Of course, the father in “Heart” is not my own—my father would never say such bombastic things, nor did he ever box. In the story, the father expends himself without realizing it. Out of inertia, his life got quietly nibbled away. When resources are limited, fathers and sons are in competition. That’s roughly what the father means when he says “your existence devours mine.”
'Heart' is written in the first person narrative. The protagonist's family of woodworkers has a history of heart disease, about "three in every ten" family members die from it. However, surgery could save them now.
After a heart attack, the protagonist sent his father in a night ambulance from the local town hospital to a bigger hospital in Beijing where the facilities were top-notch. On the eight-hour drive, the protagonist reminisced about his childhood and grandfather, and how boxing connects them all. It was a hobby that his father fiercely protected, something to call his own, and didn't allow his then-young son to learn it.
It touches on the relationship of 'silence' between father and son. It's awkward because they don't seem to know how to relate to each other. To the readers, this is very relatable. We might have the same relationships with our parents. Our parents and us, we belong to different generations, shaped by different life experiences. Every one of us is wondering how to bridge that gap. It's not easy if one generation is defined by war and political turmoil, and the other isn't.
双雪涛笔下的父亲其实代表着那个年代里的一大批命运相同的人,他们也许曾经会弹钢琴、却也只能在时代的洪流中沉默,做着一名普通油漆匠的工作。
One short story, eight hours in the ambulance on a night drive, and a lot of reminiscing about the past, what family ties are, and what the protagonist must be. The protagonist's pondering was interrupted by Dr Xu, the doctor on duty in the night ambulance who checked in with him on his father's statistics, then continued chatting with him.

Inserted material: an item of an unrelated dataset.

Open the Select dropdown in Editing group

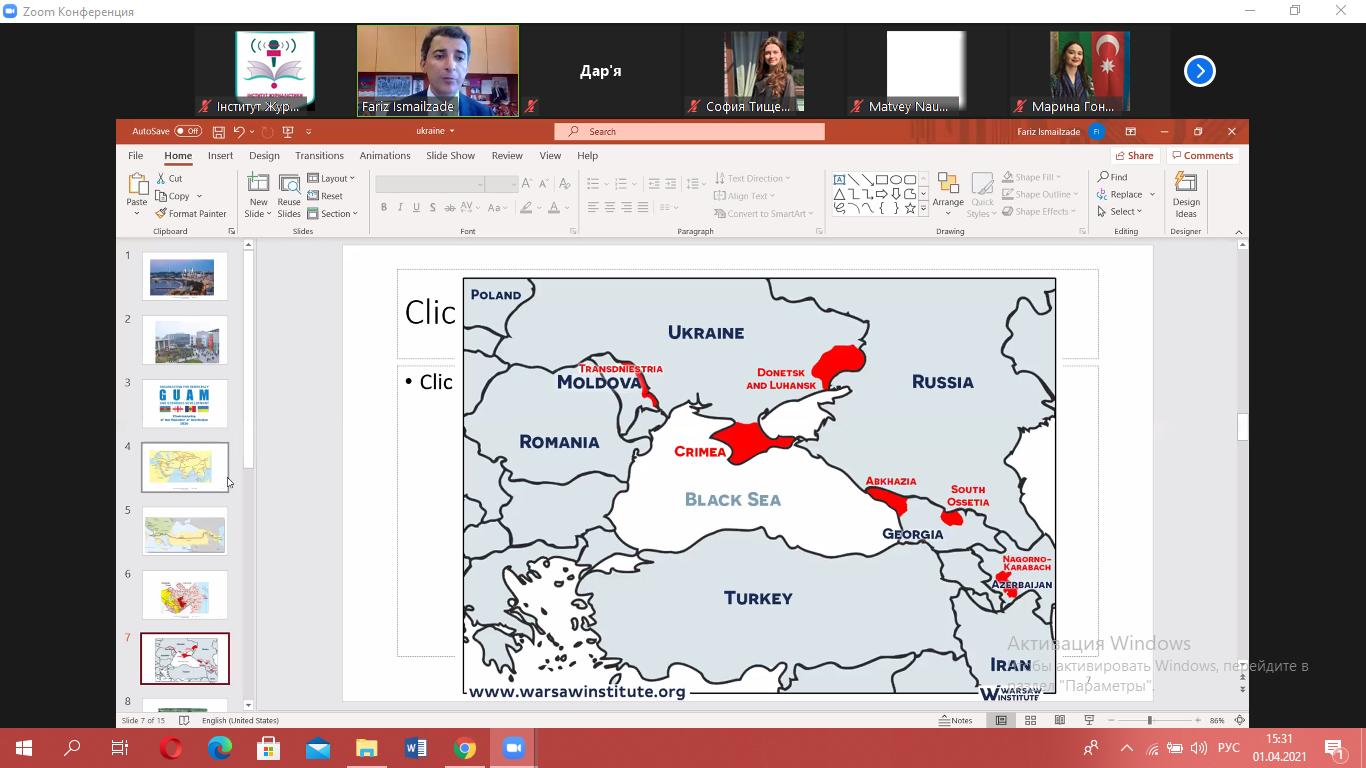(1125, 211)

I said, Me? I don’t have a job. She said, Why don’t you have a job? I said, Because I don’t want to work. I’m really lazy—is that a kind of illness? She said, You don’t seem lazy—lazy people don’t usually get so anxious, nothing about you feels lazy to me. If you don’t have a job, what do you do? I said, I sit around at home. She said, What are you, a Buddhist? I said, No, sometimes I get bored and do some typing. She said, What kind of typing? Are you an author? I said, Yes, fiction, it’s childish but I like to write short stories. She said, If you’re sleepy, go ahead and have a nap. Your dad seems stable and I can keep an eye on him. I said, That’s really dutiful of you. I feel bad. After a pause, I said, in a small voice, I forgot to get money before we left. I’m sorry about that. She said, I’m not dutiful, it’s just that I’m new to the job and don’t get much say in anything. For the last half year they’ve stuck me with way too many overnight shifts. I couldn’t go to sleep now if I tried, and if I were tired I wouldn’t be able to stay awake no matter how much money you gave me. How come an author like you has such strange ideas?
The story ended in one long paragraph. And it left things to wonder about. It's completely open-ended. We don't know what eventually happens, or if the father survived this trip and made it through. I'm not even sure the protagonist wanted to have a 'second chance' to continue the relationship with his father or try to bridge it, considering that there's a lot of acceptance in his tone and attitude. He would fulfil all duties of filial piety, but he doesn't bother to question 'why' anymore or wish for otherwise.
“父亲说,怎么这么呛?我说,我们快到北京了。父亲说,去北京干吗?我说,去给你看病,你犯了心脏病。” 是啊,希望北京永远健康无病,因为北京从来都是我们这个时代的“心脏”。